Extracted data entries
-- Opening Marker --

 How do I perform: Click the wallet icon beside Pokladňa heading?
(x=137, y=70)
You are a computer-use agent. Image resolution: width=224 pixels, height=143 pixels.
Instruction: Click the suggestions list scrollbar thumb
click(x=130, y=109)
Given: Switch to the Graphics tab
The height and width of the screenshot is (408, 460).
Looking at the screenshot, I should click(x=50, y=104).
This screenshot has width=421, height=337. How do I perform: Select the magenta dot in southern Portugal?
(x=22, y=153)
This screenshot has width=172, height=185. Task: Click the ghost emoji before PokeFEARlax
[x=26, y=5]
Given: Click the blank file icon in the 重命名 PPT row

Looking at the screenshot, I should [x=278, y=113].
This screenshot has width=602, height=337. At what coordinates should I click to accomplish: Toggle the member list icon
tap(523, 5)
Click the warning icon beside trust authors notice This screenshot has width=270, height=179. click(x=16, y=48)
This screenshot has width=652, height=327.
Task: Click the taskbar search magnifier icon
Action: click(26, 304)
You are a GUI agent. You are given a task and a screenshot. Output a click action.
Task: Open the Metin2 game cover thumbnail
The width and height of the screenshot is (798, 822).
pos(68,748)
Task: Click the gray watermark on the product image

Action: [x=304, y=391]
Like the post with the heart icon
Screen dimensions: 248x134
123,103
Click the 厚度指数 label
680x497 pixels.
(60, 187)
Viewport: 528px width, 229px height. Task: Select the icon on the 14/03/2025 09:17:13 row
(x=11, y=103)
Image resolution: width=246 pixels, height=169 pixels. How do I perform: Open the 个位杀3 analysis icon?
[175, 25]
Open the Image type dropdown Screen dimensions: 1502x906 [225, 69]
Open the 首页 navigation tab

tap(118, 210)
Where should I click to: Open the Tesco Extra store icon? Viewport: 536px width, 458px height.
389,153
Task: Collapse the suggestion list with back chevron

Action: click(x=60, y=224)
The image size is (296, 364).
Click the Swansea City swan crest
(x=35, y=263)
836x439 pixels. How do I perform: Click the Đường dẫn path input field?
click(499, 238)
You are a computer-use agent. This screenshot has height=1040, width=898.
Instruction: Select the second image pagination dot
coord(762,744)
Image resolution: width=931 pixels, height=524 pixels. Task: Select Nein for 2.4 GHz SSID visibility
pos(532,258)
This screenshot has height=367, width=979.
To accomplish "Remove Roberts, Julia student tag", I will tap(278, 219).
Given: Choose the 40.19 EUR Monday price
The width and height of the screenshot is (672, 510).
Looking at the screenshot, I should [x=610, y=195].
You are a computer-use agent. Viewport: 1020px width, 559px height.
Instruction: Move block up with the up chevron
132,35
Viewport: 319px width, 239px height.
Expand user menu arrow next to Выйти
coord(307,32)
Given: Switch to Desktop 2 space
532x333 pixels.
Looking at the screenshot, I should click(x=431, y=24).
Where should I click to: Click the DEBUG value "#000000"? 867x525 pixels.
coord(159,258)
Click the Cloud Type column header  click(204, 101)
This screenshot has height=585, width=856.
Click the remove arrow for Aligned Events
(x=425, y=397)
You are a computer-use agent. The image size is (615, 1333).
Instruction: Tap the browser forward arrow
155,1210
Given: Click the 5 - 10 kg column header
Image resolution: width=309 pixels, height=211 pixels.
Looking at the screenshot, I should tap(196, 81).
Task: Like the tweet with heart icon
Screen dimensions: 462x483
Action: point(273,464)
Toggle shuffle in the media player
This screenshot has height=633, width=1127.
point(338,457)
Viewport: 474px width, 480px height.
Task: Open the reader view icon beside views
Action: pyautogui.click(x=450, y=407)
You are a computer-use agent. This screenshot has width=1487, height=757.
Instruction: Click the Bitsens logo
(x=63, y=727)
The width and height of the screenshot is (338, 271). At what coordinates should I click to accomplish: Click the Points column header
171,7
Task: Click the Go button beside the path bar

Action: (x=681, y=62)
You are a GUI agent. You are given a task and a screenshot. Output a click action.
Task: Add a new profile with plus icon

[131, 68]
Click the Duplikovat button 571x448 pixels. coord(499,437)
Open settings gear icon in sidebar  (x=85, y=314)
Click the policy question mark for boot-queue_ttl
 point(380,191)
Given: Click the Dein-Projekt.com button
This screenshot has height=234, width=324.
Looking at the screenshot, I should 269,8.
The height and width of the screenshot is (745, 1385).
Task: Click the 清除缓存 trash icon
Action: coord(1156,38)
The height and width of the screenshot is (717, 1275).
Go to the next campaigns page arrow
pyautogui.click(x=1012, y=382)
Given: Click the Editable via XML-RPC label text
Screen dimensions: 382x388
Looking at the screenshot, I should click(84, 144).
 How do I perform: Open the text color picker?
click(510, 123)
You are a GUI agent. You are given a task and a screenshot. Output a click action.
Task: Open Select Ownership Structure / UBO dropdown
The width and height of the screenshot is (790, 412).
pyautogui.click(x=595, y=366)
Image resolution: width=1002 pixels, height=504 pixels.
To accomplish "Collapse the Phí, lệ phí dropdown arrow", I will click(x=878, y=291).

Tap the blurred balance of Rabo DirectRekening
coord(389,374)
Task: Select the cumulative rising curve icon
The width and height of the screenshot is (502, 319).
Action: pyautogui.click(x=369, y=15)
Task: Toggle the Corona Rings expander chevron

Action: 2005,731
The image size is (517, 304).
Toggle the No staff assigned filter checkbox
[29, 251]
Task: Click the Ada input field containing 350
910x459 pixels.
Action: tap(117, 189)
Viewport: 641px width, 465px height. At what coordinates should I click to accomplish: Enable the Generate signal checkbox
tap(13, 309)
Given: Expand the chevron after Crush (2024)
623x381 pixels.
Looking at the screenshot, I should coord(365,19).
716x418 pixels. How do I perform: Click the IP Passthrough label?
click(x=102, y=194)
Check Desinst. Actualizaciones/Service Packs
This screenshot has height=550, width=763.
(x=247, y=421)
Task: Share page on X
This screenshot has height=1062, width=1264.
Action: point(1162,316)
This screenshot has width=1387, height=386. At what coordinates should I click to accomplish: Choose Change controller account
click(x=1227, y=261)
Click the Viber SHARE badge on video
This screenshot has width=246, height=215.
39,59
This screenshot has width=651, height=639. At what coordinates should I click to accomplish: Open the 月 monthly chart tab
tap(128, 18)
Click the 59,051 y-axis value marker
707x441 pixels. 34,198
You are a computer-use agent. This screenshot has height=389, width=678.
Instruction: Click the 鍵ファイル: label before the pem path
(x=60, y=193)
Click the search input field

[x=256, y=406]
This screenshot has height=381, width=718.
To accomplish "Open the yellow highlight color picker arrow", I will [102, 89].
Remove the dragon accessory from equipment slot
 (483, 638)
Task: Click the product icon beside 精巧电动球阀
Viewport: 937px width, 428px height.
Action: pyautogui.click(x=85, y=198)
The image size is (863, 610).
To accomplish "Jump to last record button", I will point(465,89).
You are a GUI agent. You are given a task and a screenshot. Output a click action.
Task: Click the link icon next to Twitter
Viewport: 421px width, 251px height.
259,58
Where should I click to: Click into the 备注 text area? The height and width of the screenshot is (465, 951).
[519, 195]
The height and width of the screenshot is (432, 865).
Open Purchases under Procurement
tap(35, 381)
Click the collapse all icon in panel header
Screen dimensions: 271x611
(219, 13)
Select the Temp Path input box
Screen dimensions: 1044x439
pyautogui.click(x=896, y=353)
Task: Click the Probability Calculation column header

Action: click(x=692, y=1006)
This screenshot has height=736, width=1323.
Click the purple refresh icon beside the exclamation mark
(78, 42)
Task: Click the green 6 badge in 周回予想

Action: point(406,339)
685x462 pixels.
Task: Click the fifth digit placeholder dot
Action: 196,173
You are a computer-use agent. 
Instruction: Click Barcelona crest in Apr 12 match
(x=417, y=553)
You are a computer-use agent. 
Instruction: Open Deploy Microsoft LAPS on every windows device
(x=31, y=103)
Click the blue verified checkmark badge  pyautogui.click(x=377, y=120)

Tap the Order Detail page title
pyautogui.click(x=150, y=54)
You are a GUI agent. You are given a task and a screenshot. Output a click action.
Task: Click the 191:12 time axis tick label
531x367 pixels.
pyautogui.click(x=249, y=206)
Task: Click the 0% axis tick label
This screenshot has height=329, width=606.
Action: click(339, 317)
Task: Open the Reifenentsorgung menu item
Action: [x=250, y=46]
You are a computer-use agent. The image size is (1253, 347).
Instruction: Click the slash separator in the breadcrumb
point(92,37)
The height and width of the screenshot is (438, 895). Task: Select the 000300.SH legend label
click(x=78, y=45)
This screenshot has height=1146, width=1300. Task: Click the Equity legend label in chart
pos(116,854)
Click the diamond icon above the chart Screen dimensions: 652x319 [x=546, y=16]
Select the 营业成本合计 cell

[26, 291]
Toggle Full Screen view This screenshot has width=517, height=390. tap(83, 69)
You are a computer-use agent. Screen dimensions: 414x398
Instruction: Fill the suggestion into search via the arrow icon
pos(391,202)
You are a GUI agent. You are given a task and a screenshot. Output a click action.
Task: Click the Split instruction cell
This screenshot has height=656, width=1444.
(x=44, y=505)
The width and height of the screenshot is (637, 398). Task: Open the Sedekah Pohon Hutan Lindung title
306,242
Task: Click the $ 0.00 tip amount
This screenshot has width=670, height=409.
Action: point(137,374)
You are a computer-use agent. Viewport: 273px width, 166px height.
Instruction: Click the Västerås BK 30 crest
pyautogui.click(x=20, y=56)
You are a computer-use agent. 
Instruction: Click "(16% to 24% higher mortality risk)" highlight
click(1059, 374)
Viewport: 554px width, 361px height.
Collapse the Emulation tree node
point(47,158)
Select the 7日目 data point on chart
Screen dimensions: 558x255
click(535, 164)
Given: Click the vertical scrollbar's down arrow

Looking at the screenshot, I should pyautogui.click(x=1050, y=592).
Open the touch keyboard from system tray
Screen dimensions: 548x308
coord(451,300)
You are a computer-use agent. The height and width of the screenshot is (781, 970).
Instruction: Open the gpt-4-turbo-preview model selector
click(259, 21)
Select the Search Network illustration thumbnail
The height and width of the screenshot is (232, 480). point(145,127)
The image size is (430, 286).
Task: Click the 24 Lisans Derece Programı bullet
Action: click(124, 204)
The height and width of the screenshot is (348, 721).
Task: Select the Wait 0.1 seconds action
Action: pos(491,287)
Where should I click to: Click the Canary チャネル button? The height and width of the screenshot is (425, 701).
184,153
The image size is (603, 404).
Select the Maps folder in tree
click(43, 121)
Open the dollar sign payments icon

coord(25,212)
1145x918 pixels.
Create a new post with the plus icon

-- Closing Marker --

• DIRECTIONS
After counting the lines above that include the word "Switch", give only the number.

• WRITTEN ANSWER
2